The Ultimate Guide to Choosing the Best Drone Batteries – The Most Common Types of Drone Batteries

What are the most common types of drone batteries? What characteristics do they have? Which application scenarios are they suitable for? How do they differ when compared?

Drone Battery

ENOV High-Energy drone batteries power industrial and commercial drones. Delivering 220–320 Wh/kg energy density, they enable long flight times (30+ mins) and support fast charging (2C). Perfect for aerial photography, surveillance, and delivery drones.

Currently, the most common types of drone batteries in the market are lithium-polymer batteries and lithium-ion batteries.

Lithium-polymer batteries:

Characteristics: High energy density, high discharge rate, low self-discharge rate, compact and lightweight structure, customizable size and shape, long flight time;

Application scenarios: Racing/crossing drones, aerial photography drones, military drones, and multi-rotor drones.

Lithium-ion batteries:

Characteristics: High energy density, long cycle life, low self-discharge rate, high charging efficiency, stable output power, safety and stability;

Application scenarios: Long-endurance fixed-wing drones, logistics drones, industrial inspection, and low-temperature environments.

Lithium-polymer (LiPo) cells are the dominant power source in modern UAVs. Even high-end products, such as Enovbattery’s lithium-cobalt-oxide packs, are classified as LiPo chemistry. A single LiPo cell has a nominal voltage of 3.7 V and a fully-charged terminal voltage of 4.2 V. Their superior gravimetric and volumetric energy densities, high discharge capability, low self-discharge, lightweight architecture, and extended flight endurance make LiPo batteries the preferred choice across the full UAV spectrum—from compact consumer quadcopters to large professional-grade platforms.

1. Lithium-polymer Batteries

1.1 Characteristics:

① High energy density: Using solid or gel-like polymer electrolytes, with a compact structure, it has a higher energy density and can provide longer flight time for drone equipment;

② High discharge rate: It can realize rapid energy release, with a discharge rate of up to 60C or even 70C, providing power for drone takeoff and endurance, especially suitable for application scenarios of drones requiring explosive energy;

③ Low self-discharge rate: The battery loses power slowly when stored, which can better store power and facilitate reuse after storage;

④ Compact structure and light weight: Adopting stacking technology, no additional diaphragm is needed, and it uses a lightweight aluminum-plastic film soft package, so the weight is light;

⑤ Customizable shape and size: High production flexibility, and the size and weight of the battery can be customized according to customer needs;

⑥ Long flight time: The high energy density and light weight extend the flight time of the drone.

1.2 Application scenarios:

1.3. Notes:

① Lithium-polymer batteries are sensitive to physical damage. Although they are not easy to explode, they are prone to swelling and catching fire. They require thermal management, so attention should be paid to charging, discharging, and safe storage;

② Lithium-polymer batteries have extensive customized services, which provide customers with differentiated services but lack unified quality standards.

2. Lithium-ion Batteries

2.1 Characteristics:

① High energy density: The energy density is usually 150-250 Wh/kg, which is generally not as high as that of lithium-polymer batteries, but it can also meet the needs of long-endurance drones;

② Long cycle life: It can withstand more charge and discharge cycles, reducing the frequency of frequent battery replacement and having durability.
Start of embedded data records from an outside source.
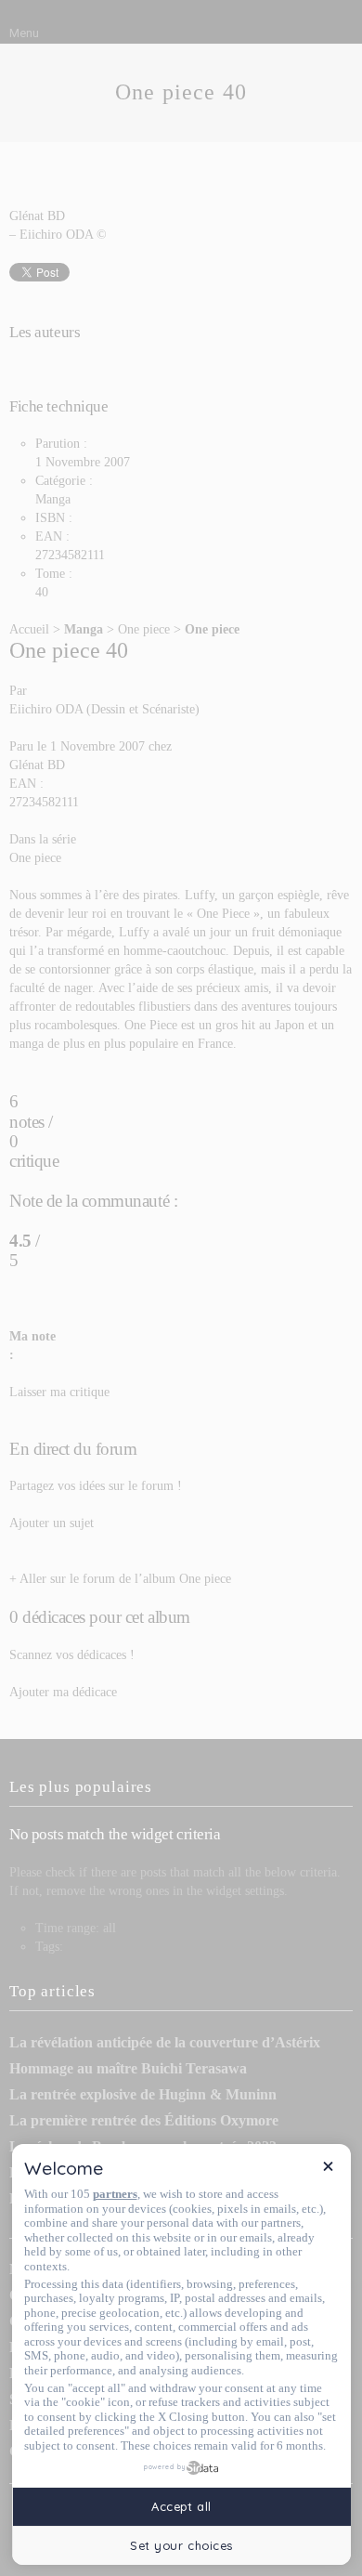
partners (115, 2194)
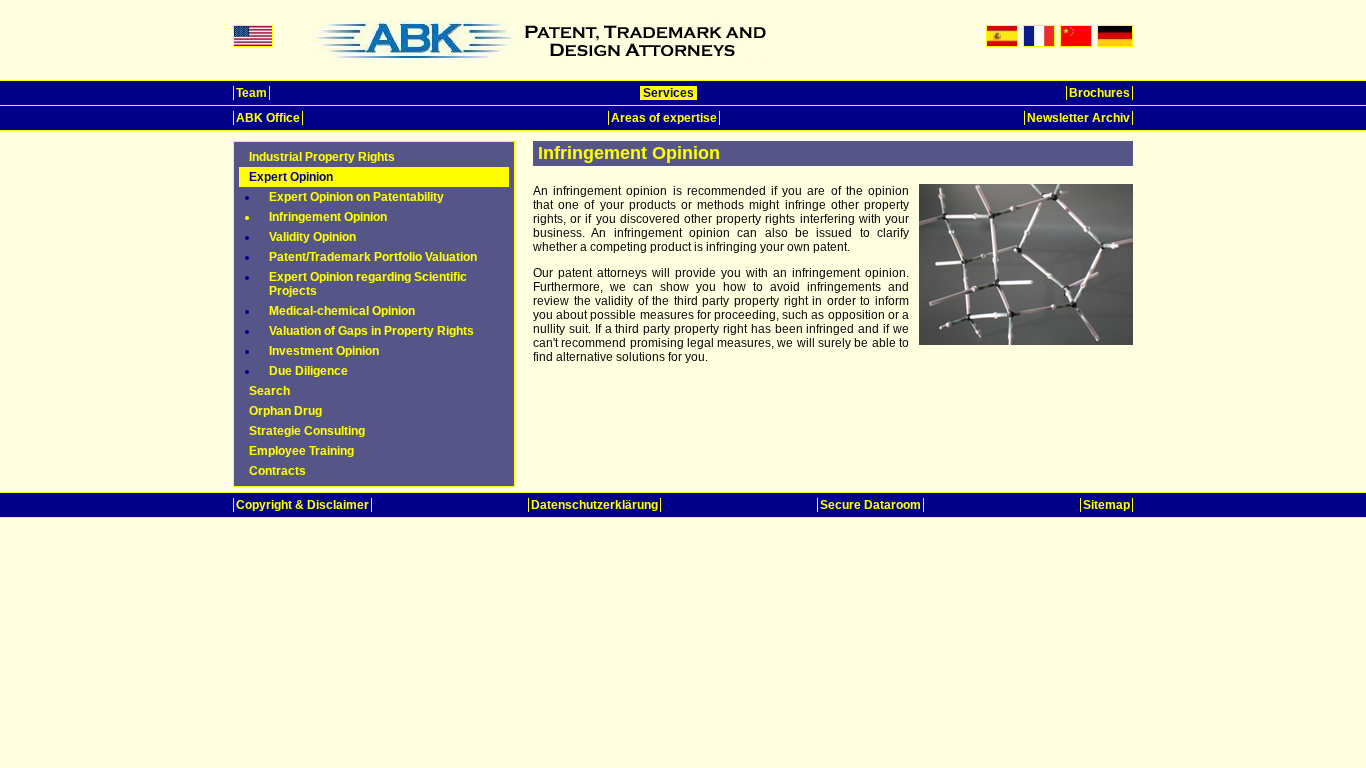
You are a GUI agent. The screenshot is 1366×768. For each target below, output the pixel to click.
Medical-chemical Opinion (342, 311)
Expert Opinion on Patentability (356, 197)
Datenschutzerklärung (594, 505)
③ Low self-discharge rate: It can maintain power during long-term storage, and the rate of power loss is slow, which is suitable for equipment used in seasonal changes.
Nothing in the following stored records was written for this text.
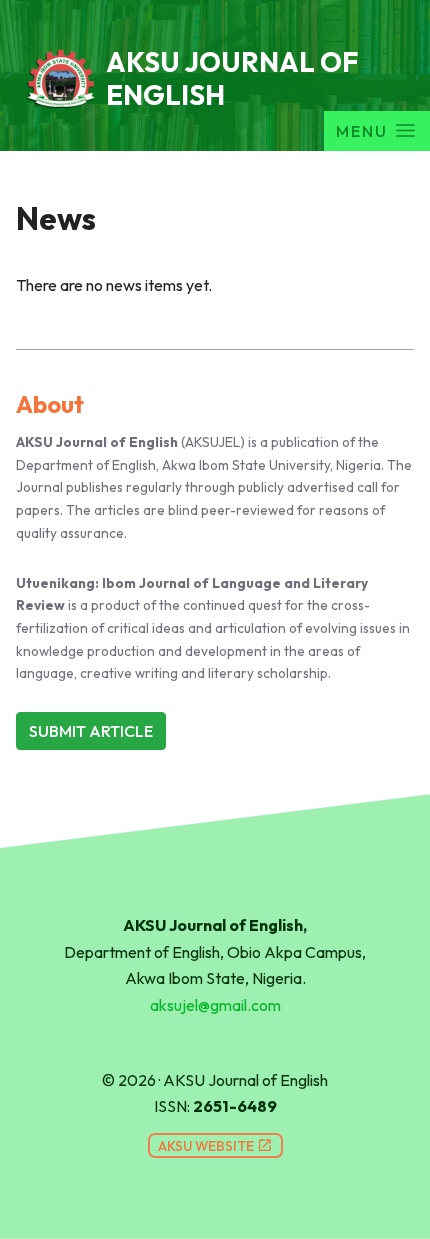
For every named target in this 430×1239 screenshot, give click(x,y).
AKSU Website (215, 1146)
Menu (362, 131)
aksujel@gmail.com (215, 1005)
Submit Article (91, 731)
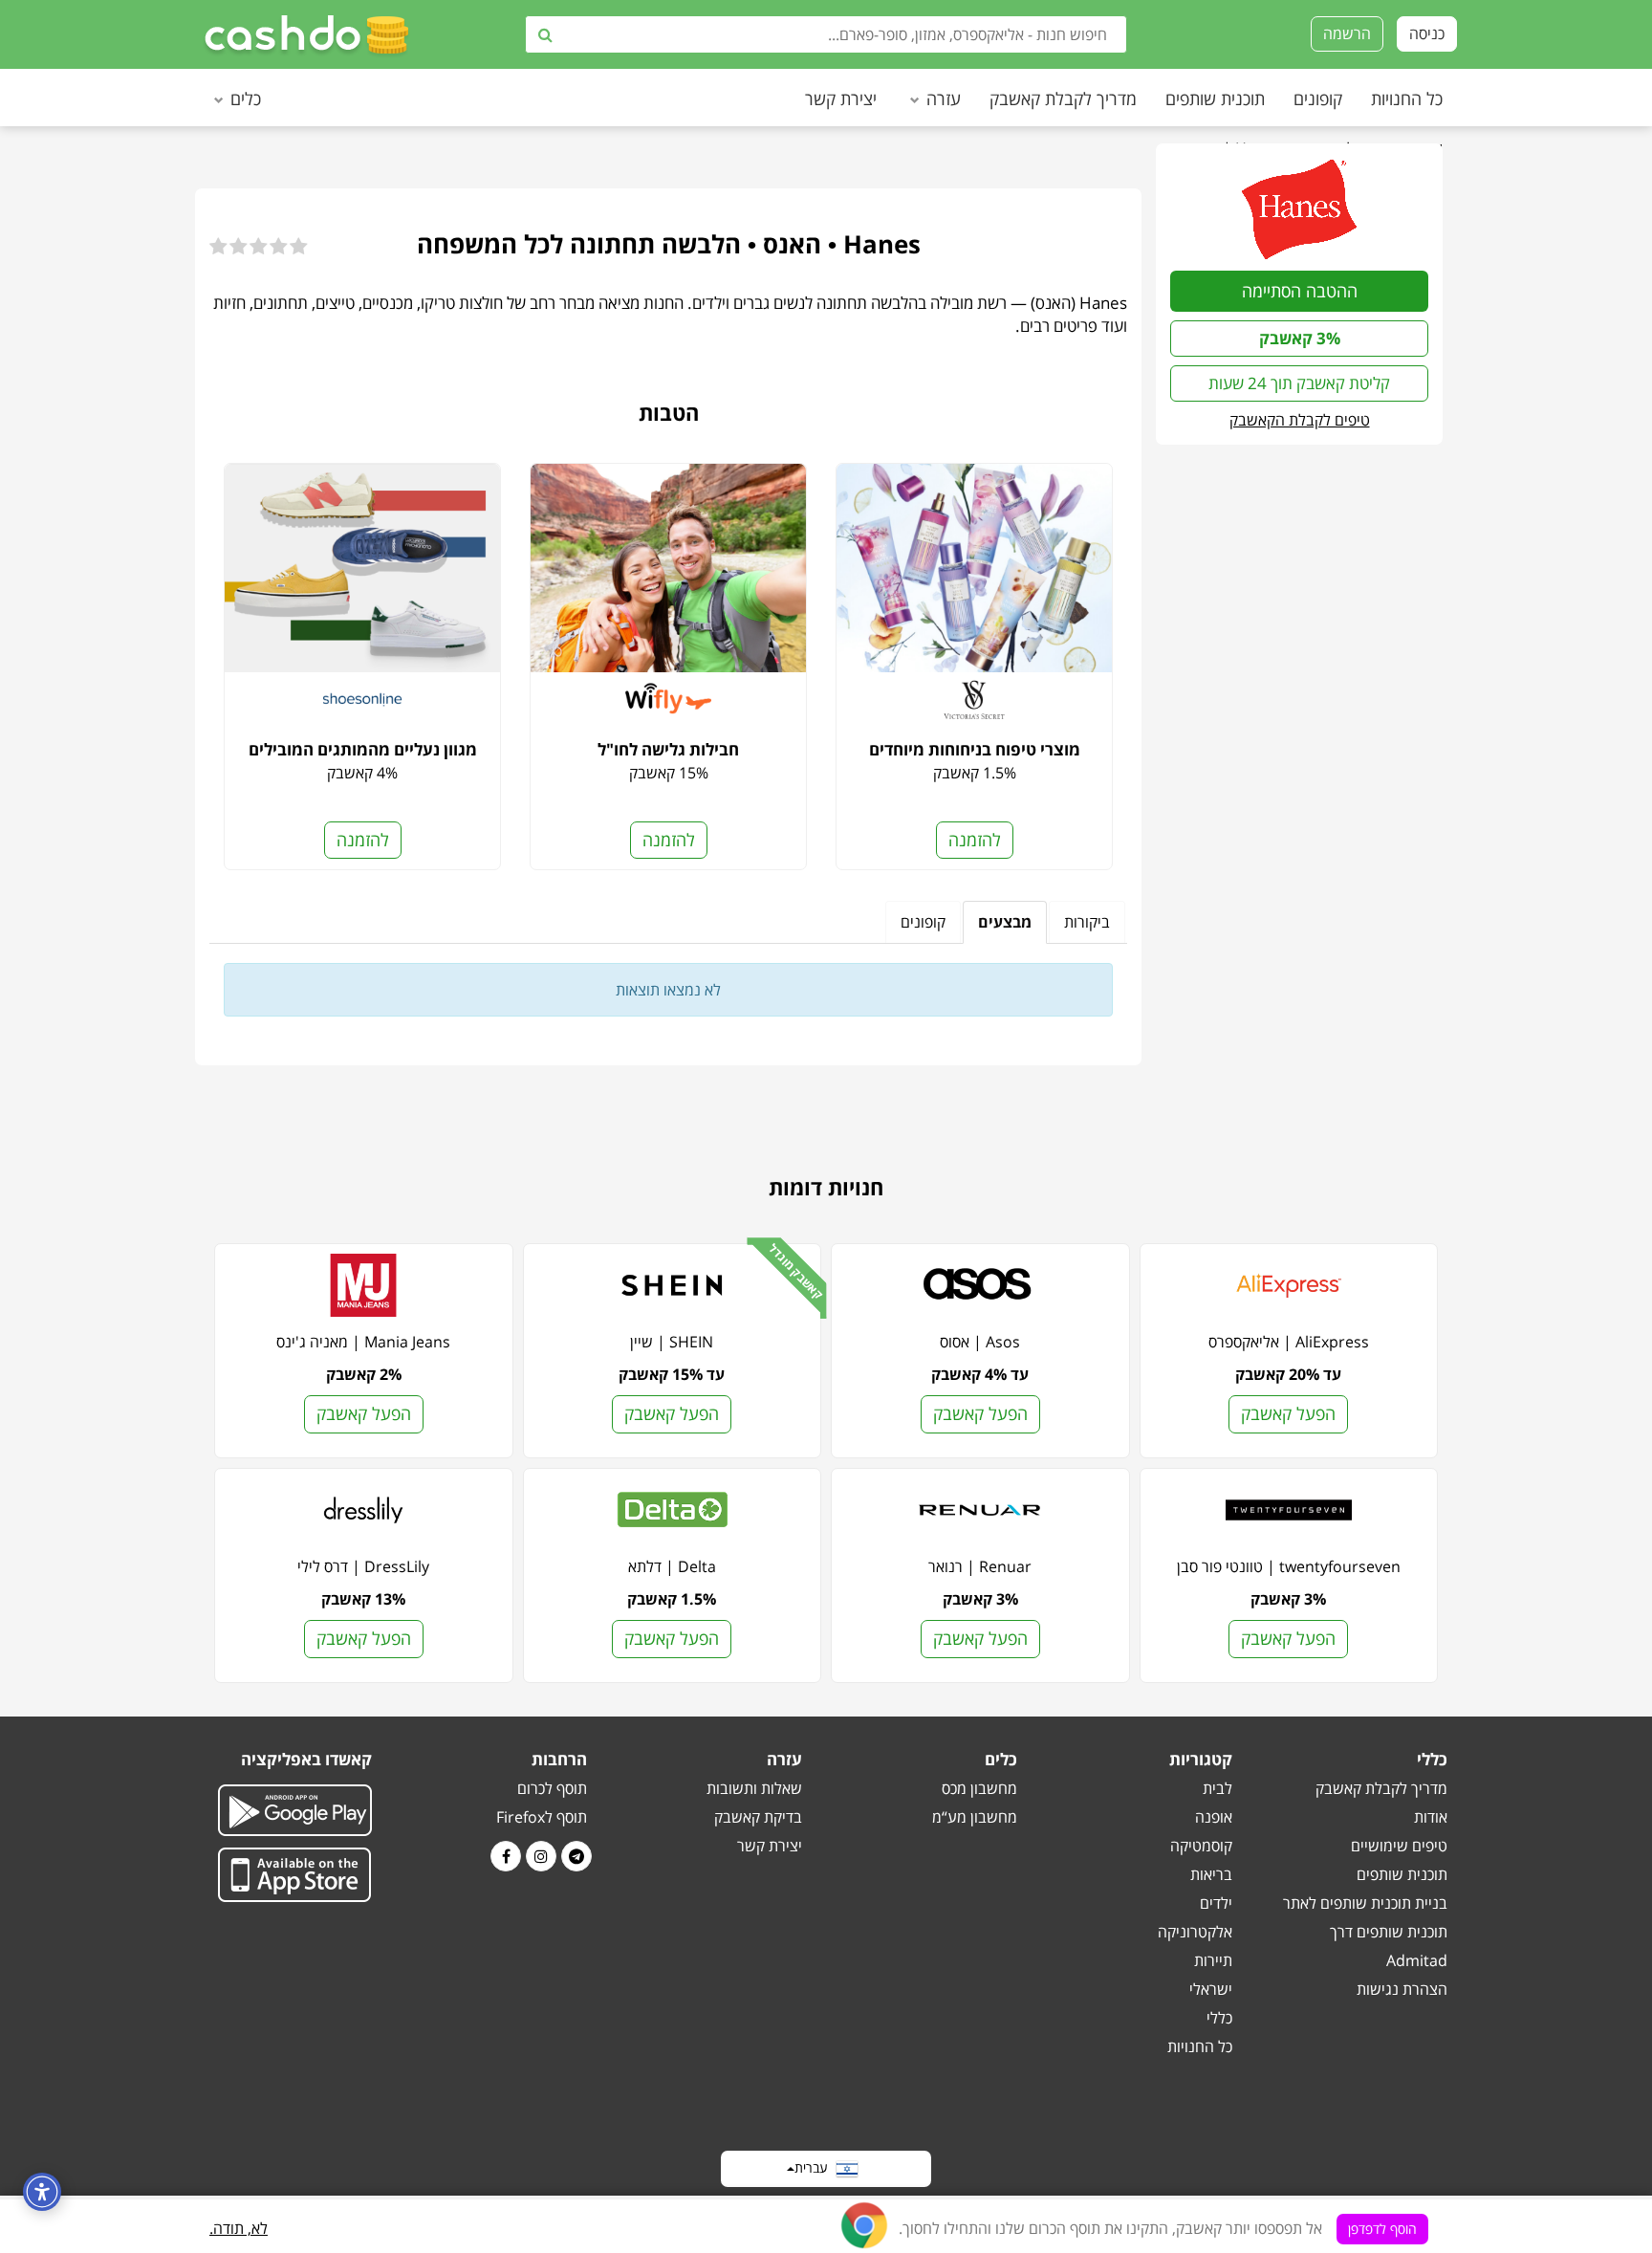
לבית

④ High charging efficiency: Short charging time and less energy loss;

⑤ Stable output power: It can provide stable power during discharge, suitable for drone application scenarios that require stable power output;

⑥ Safety and stability: It adopts an integrated circuit and has protection functions such as overcharging, over-discharging, and overloading; In addition, the shell of lithium-ion batteries is relatively strong and has better resistance to physical damage.

2.2 Application scenarios:

2.3 Notes:

① Due to their materials and structure, lithium-ion batteries are heavier than lithium-polymer batteries, which has an impact on the effective load and flight duration of drones;

② In terms of high output power, that is, discharge rate, their performance is not as good as that of lithium-polymer batteries, so they are not suitable for application scenarios requiring high power output.